Many thanks to Martin Whittingham and the rest of the team at the Centre for Muslim–Christian Studies in Oxford for welcoming me on June 8, 2022, to present my research on the Islamic Psalms of David, a little-known Arabic text that purports to be the Zabur or Psalms of David but in fact was composed in the 8th or 9th century by a member of the early Muslim ascetic movement. The audience, both in person and online, offered a wide range of thought-provoking questions and insights–many of a historical nature, and some about the significance of these Islamic psalms for Muslim-Christian relations today. We concluded that this early Islamic text reflects a bygone era when Muslim and Christian identities were not yet as solidified in opposition to each other as they eventually came to be.
Here is a pdf of the slides from my presentation. Video and audio recordings of the presentation are available here through the CMCS website.
“A Muslim Rewriting of the Psalms of David.” Centre for Muslim–Christian Studies, Oxford, June 8, 2022.

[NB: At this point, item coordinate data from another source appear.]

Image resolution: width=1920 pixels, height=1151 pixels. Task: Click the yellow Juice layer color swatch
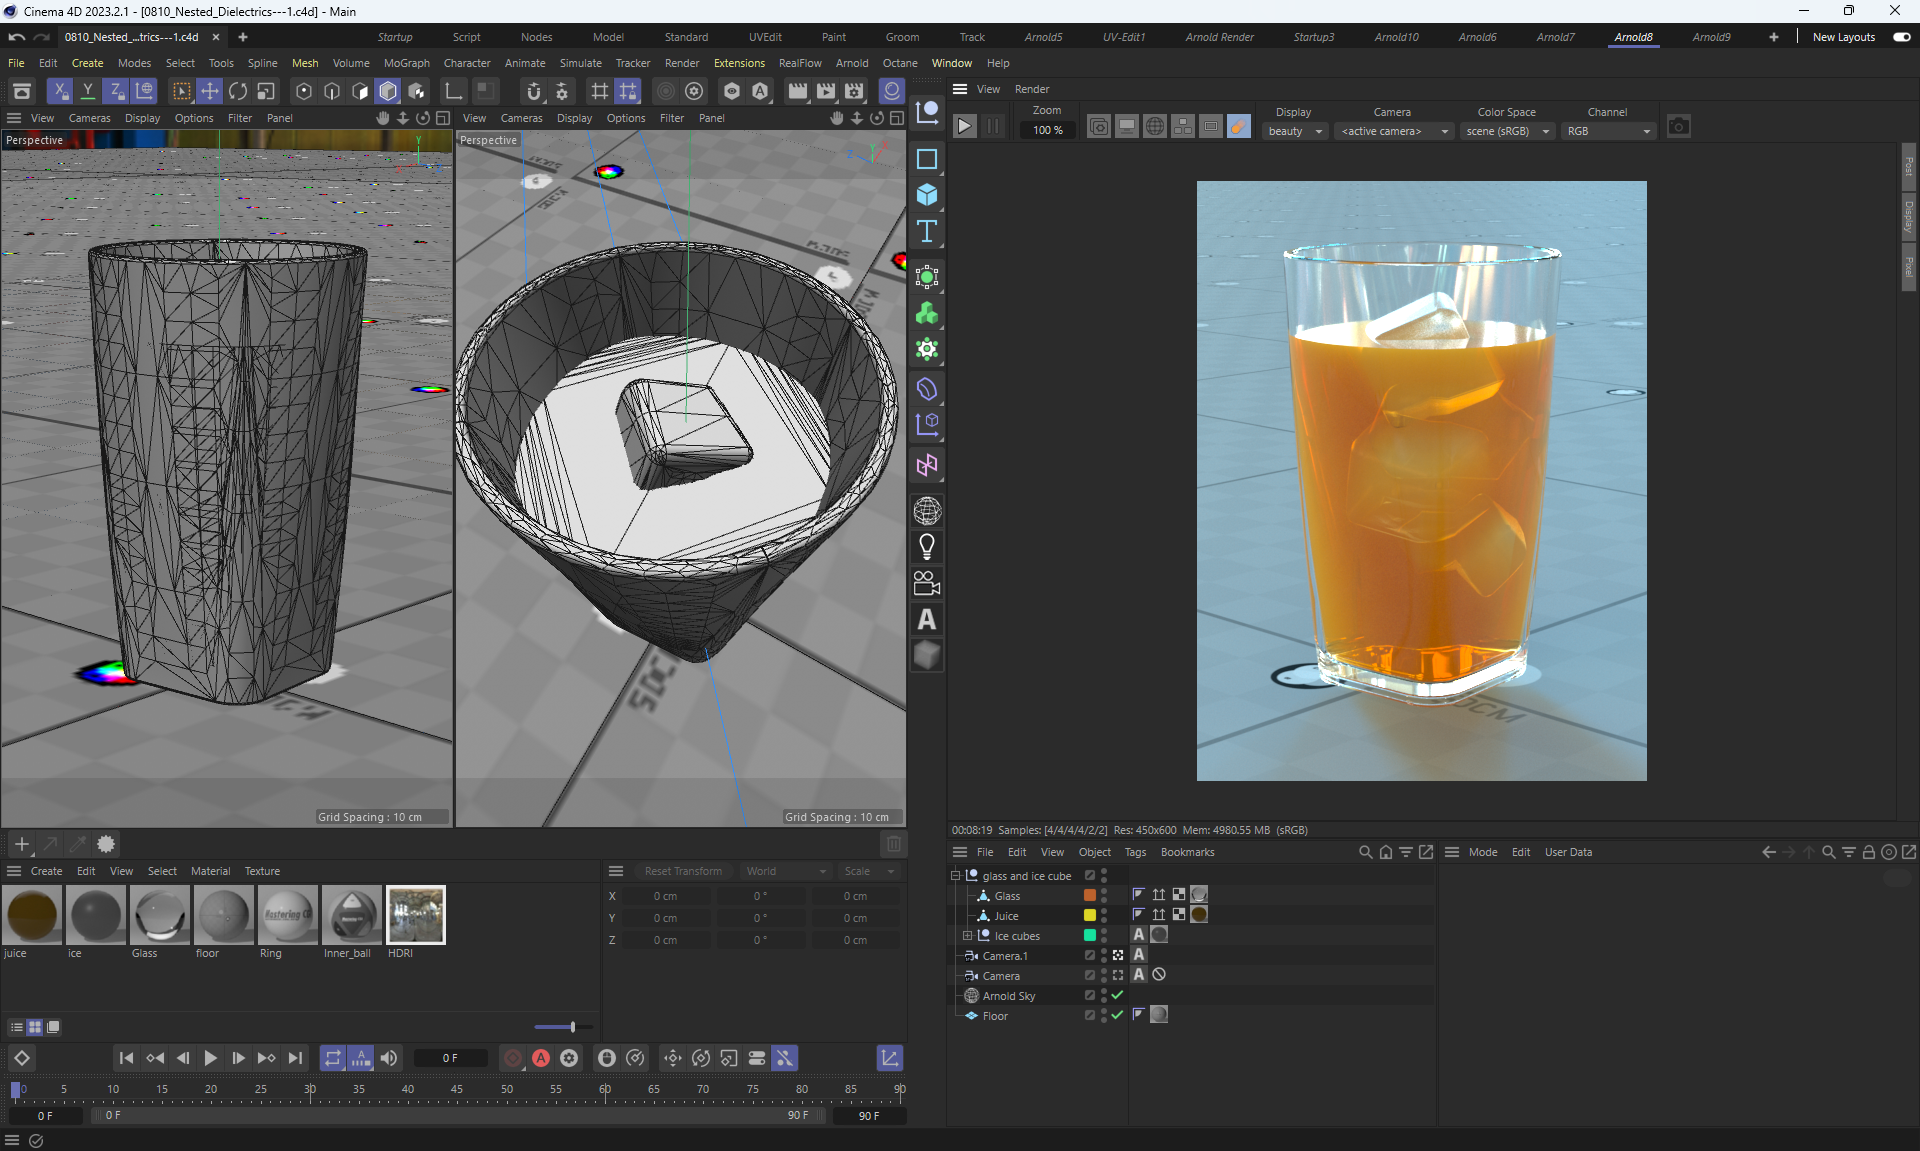pos(1090,915)
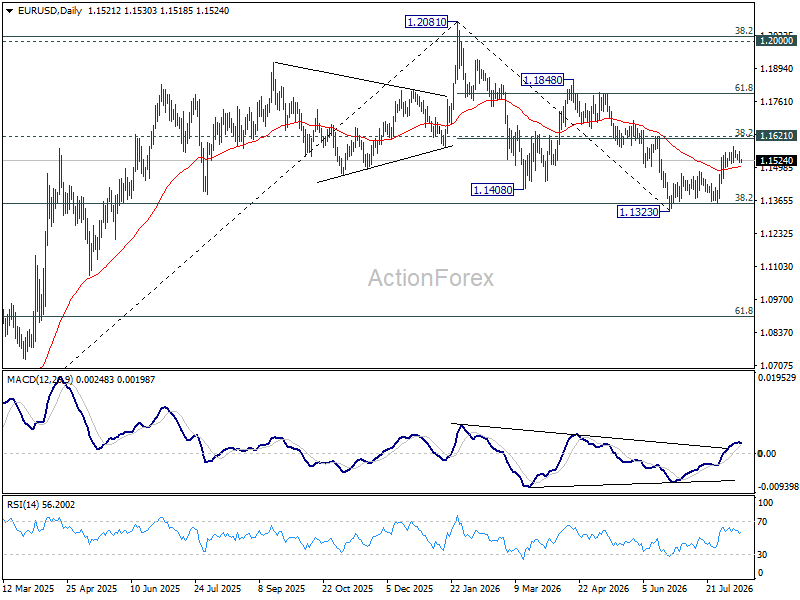Click the 1.16210 level marker on price axis
Viewport: 800px width, 600px height.
tap(776, 136)
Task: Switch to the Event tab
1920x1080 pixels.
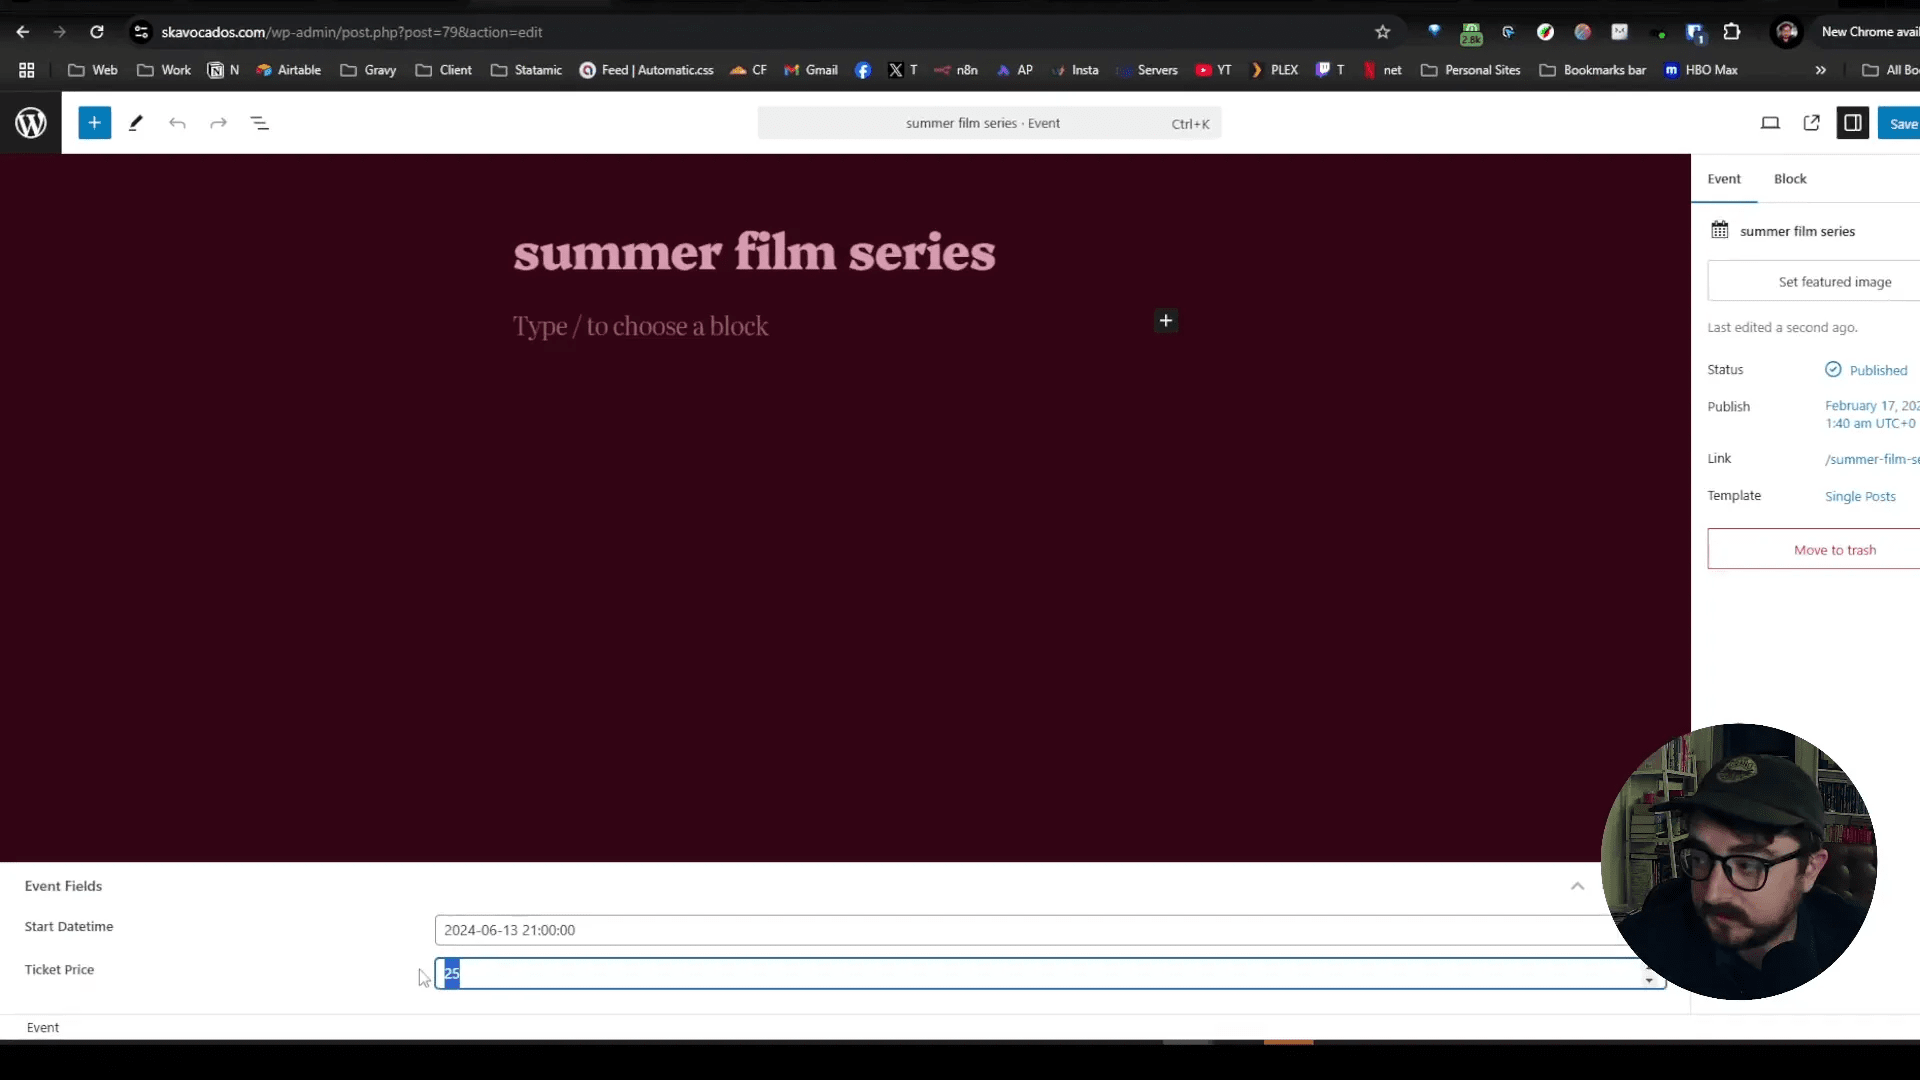Action: 1724,178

Some Arabic manuscripts of the “Psalms of David” contain not the Biblical Psalms but Muslim compositions that sound more like the Qur’an: not human praises and prayers to God, but God’s admonitions to the prophet David, urging him to flee the pleasures of this world, spend his nights in repentant prayer, and prepare for the Day of Judgment. There are echoes of the Biblical Psalms and Gospels, but the ethos is markedly different: rather than the Psalmist’s plaintive laments or grandiose descriptions of creation, one hears God thundering his own majesty and warning of the fires of hell. This alternative scripture exists in at least ten different versions, all stemming from a single eighth- or ninth-century collection of one hundred psalms composed by a member of an early Muslim ascetic movement that was inspired in part by Christian monasticism. Only a small fragment of that text has been preserved in its original form, but the entire text was edited, rewritten, rearranged, and expanded by several later editors who modified it to fit their own views. For example, the original text referred without blushing to the Biblical story of David’s adultery with Bathsheba and murder of Uriah, but most later editors omitted or minimized David’s sin out of respect for his status as a prophet. Over the centuries Muslims have treasured and recopied these psalms for several reasons, including their predictions of Muhammad and their occasional polemics against Christians, but they were intended mainly as a critique of worldly Muslims. In their original form they reflect a time when Muslims and Christians had contrasting notions of scripture but held overlapping views about religious piety, which they expressed using a shared vocabulary of stories and ideas: the figure of David, his Psalms and his sins, virtue and repentance, asceticism and spirituality, heaven and hell, and a rich common stock of maxims and metaphors.